# Help on reel choice.



## King/ling (Mar 9, 2013)

I was looking for a good all around reel to be used for pompano, spanish, bonita, reds, trout, and the possibility of kings. Looking for a 4000 sized reel. My budget will only allow me to spend around $75...


----------



## AustinP (Feb 26, 2012)

try finding a used or even on sale battle 4000 because i think theyre like 100 new, and thats what i have on my 8 foot trout rod that i use for all of those species, i just but light braid (15#) on and it covers most of them very well


----------



## lastlaugh (May 21, 2013)

I have a Penn Battle 6000 thats 2 weeks old, spooled with 20lb Hi-Catch and also have a spool of 40lb Power Pro Super Slick. I have used it 3 times and pretty sure I have all receipts. Trying to get 100$ for it. Paid 139 for combo and 40+$ for the line


----------



## King/ling (Mar 9, 2013)

lastlaugh said:


> I have a Penn Battle 6000 thats 2 weeks old, spooled with 20lb Hi-Catch and also have a spool of 40lb Power Pro Super Slick. I have used it 3 times and pretty sure I have all receipts. Trying to get 100$ for it. Paid 139 for combo and 40+$ for the line


I would buy this, but the reel size is just too big. Sorry


----------



## King/ling (Mar 9, 2013)

AustinP said:


> try finding a used or even on sale battle 4000 because i think theyre like 100 new, and thats what i have on my 8 foot trout rod that i use for all of those species, i just but light braid (15#) on and it covers most of them very well


I was thinking of doing that, but back it with 125 yards of 15# braid and then topping it with 10# mono.
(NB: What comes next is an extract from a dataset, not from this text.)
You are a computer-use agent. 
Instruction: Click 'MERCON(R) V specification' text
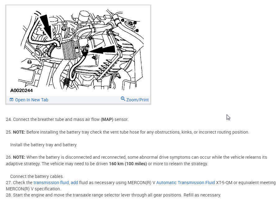pyautogui.click(x=34, y=189)
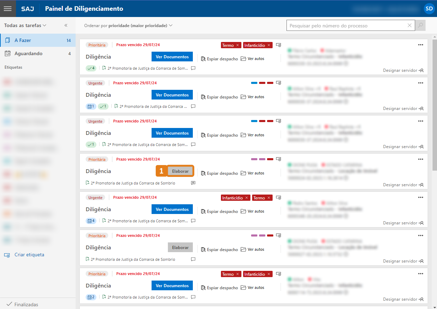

I like braid, but it is too much work on a windy day


----------



## AustinP (Feb 26, 2012)

I absolutely understand that i t gets a little difficult because it just doesnt wanna come off the spool if there isnt a bunch of weight going with the cast but 10 pound should be perfect and still hold like 300 yards im sure!


----------



## bay slayer (May 26, 2008)

try shimano they have saharas and sedonas for around your price both are good reels just wash them off after you fish


----------



## Ugly 1 (Feb 8, 2013)

shimano 4000 series siena, Sedona,and Sonoras are all great reels for the price! I have used them for everything from 6lb bass to bull sharks and they have not ever let me down! you can pick up a new one for around 80$ UGLY


----------



## missplaced_idahoan (Feb 2, 2013)

I have a penn 4500ss and I would recommend one any day. I picked the combo up on have for $55


----------



## AustinP (Feb 26, 2012)

missplaced_idahoan said:


> I have a penn 4500ss and I would recommend one any day. I picked the combo up on have for $55


thats also a good option, the only thing i dont like about that series of reel is that none of them have the best drags but its a cheap dependable reel


----------



## The Pitt (Apr 7, 2012)

Shimano Sahara


----------